Meanwhile, weak pricing in the Permian Basin — where day-ahead trading had set new record lows prior to Thursday’s rebound — will likely incentivize larger builds. “Buying negative gas certainly makes a storage operator happy. The massively discounted prices started this week, so that will be reflected next week,” Cooper said on Enelyst, an energy chat room hosted by The Desk. “Negative Permian prices are going to do some interesting things.”

In addition to Permian prices’ impact on storage, nuclear generators could also be affected, especially as demand in the South Central region remains paltry. Wind generation is also higher.

Outside of the South Central region, the East withdrew 17 Bcf out of storage, while the Midwest pulled 7 Bcf. The Pacific injected 9 Bcf, and the Mountain region added 2 Bcf, according to EIA.

As of March 29, working gas in storage stood at 1,130 Bcf, 228 Bcf below last year and 505 Bcf below the five-year average of 1,635 Bcf, EIA said.
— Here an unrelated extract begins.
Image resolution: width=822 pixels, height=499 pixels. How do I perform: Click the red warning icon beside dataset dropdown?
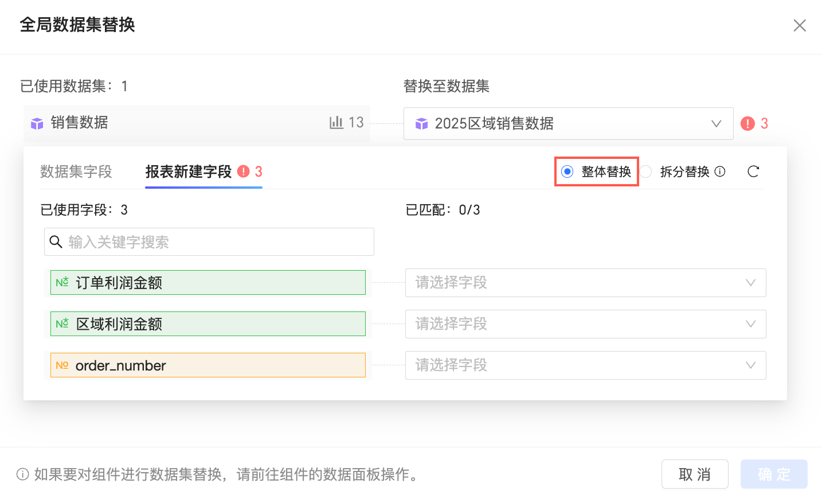click(747, 123)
With the large South Central build surprising well to the upside, the impact of continued price weakness in the Permian is something analysts will be monitoring in the weeks ahead, especially as higher crude oil prices, which briefly rose above $70/bbl on Thursday, will likely keep oil drilling activity — and thus associated gas production — strong in the basin. Already, Permian production hit a new daily high of 9.4 Bcf/d in late March, and while it trended lower over the last week at around 8.8 Bcf/d, it remains near the February/March average, according to Jefferies Equity Research.

Total U.S. production has also ramped higher in recent weeks, with March production averaging 86.6 Bcf/d, a new high, Jefferies said. The first half of March averaged 85.9 Bcf/d, in line with January (85.5 Bcf/d) and February (86.0 Bcf/d), but climbed higher in the back half of the month, averaging 87.3 Bcf/d. Higher production in the second half of March was driven by the Permian (+370 MMcf/d), Appalachia (+210 MMcf/d) and production outside major basins (+540 MMcf/d).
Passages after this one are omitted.